Edward Provan Cathcart was a Scottish physician and physiologist of international fame. The Cathcart Chair in Biochemistry at Glasgow University is named after him. Together with John Boyd Orr he published influential papers on protein metabolism in man. He is also remembered as Chairman of the Scottish Health Board Committee 1933-1936. The Cathcart Committee was critical to the Scottish input to the foundation of the National Health Service after the Second World War. His obituary described his as a "life well spent in the service of mankind".
Life
He was born in Ayr on 18 July 1877, the son of Edward Moore Cathcart, a merchant in the town. His father died when Cathcart was only nine, leaving his mother, Margaret Miller, alone, to raise him and his younger brother and sister. He was educated at Ayr Academy, then attended Glasgow University graduating in 1900. He then travelled to Germany, both Munich and Berlin, to complete further studies in Bacteriology and Chemical Pathology. From 1902 to 1905 he worked at the Lister Institute of Preventive Medicine in London. From 1905 to 1915 he served as the Grieve Lecturer in Physiological Chemistry at Glasgow University. In the First World War he joined the Royal Army Medical Corps. He was then attached to the Anti-Gas Services section, rising to be Depute Director of that service. In 1917 he was transferred to the same role in relation to the Home Services. He rose to the level of Lt Col Director on the General Staff.
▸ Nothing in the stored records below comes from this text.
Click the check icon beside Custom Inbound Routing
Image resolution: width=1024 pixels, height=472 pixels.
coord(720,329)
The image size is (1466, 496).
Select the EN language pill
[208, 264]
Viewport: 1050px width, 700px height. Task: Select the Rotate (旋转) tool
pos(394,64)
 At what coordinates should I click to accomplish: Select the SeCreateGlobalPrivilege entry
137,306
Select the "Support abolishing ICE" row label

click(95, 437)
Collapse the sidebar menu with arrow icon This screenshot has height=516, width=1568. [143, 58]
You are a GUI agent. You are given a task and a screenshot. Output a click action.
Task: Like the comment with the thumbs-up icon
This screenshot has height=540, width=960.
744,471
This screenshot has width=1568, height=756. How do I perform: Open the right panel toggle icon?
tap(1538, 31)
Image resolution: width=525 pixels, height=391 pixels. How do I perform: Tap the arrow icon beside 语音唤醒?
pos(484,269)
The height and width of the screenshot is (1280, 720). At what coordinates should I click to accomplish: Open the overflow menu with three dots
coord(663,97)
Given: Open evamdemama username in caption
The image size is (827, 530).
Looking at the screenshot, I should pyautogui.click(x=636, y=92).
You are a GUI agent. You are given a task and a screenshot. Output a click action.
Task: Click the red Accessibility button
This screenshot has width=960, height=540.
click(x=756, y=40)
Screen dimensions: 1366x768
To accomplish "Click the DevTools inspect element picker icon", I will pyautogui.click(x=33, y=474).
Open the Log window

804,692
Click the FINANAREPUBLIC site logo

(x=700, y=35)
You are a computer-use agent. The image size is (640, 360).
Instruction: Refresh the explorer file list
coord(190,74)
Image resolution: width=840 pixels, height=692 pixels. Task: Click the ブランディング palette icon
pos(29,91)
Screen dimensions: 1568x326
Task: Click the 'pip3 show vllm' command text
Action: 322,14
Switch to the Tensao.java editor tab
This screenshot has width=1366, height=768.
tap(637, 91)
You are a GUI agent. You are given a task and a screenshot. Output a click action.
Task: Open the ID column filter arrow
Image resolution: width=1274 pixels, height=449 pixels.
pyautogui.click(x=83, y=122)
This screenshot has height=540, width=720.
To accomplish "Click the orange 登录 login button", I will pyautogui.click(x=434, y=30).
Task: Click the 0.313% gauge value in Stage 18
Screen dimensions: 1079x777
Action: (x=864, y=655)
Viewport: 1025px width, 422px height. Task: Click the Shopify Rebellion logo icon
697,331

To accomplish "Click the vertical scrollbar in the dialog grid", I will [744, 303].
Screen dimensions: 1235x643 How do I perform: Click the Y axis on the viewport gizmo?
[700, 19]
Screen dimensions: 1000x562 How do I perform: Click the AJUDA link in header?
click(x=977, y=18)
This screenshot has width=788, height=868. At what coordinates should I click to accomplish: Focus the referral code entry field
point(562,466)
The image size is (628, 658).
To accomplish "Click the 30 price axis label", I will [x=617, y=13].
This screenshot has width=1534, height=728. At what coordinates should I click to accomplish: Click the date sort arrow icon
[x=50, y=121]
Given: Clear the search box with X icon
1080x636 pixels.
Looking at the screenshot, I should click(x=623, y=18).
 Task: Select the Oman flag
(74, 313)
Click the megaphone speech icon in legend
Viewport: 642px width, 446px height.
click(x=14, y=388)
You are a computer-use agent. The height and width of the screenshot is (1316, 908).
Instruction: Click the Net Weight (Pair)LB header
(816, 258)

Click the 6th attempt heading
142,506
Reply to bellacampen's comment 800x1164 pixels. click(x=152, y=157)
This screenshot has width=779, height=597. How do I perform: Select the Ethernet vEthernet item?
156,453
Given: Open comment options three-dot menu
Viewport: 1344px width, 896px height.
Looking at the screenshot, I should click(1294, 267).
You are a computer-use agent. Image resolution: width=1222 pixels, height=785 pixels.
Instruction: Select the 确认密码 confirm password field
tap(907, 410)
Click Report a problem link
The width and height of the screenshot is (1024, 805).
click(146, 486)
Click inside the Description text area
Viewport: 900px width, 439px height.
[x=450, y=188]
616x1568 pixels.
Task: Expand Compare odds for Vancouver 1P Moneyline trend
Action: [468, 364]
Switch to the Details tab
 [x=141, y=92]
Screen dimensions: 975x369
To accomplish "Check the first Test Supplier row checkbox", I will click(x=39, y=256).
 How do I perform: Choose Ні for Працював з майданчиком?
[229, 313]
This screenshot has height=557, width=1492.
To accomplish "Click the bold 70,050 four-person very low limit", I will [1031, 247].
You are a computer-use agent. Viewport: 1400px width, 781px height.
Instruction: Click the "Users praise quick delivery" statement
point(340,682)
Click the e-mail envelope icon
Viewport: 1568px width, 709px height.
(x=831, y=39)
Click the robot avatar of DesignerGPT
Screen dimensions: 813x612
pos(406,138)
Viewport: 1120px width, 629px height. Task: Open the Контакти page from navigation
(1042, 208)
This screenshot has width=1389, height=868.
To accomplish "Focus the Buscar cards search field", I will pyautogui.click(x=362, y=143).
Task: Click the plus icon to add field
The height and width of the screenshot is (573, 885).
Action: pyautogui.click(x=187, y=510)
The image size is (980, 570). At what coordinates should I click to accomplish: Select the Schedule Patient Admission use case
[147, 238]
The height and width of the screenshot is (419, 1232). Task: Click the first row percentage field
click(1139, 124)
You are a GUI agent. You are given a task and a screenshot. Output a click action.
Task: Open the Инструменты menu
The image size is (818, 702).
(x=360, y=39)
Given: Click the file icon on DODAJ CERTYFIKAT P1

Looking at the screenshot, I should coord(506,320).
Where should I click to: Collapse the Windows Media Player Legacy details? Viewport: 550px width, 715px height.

After the war he returned to Glasgow University as Professor of Physiological Chemistry. He served as Regius Professor of Physiology at Glasgow University from 1928 until retiral in 1947. He was elected a Fellow of the Royal Society in 1920 and a Fellow of the Royal Society of Edinburgh in 1932. St Andrews University awarded him an honorary doctorate in 1928 and Glasgow University the same in 1947. He died at home, 80 Oakfield Avenue in Glasgow, on 18 February 1954.
In 1913 he married Gertrude Dorman Bostock, a fellow physiology student, and only the third female science graduate in the history of Glasgow University.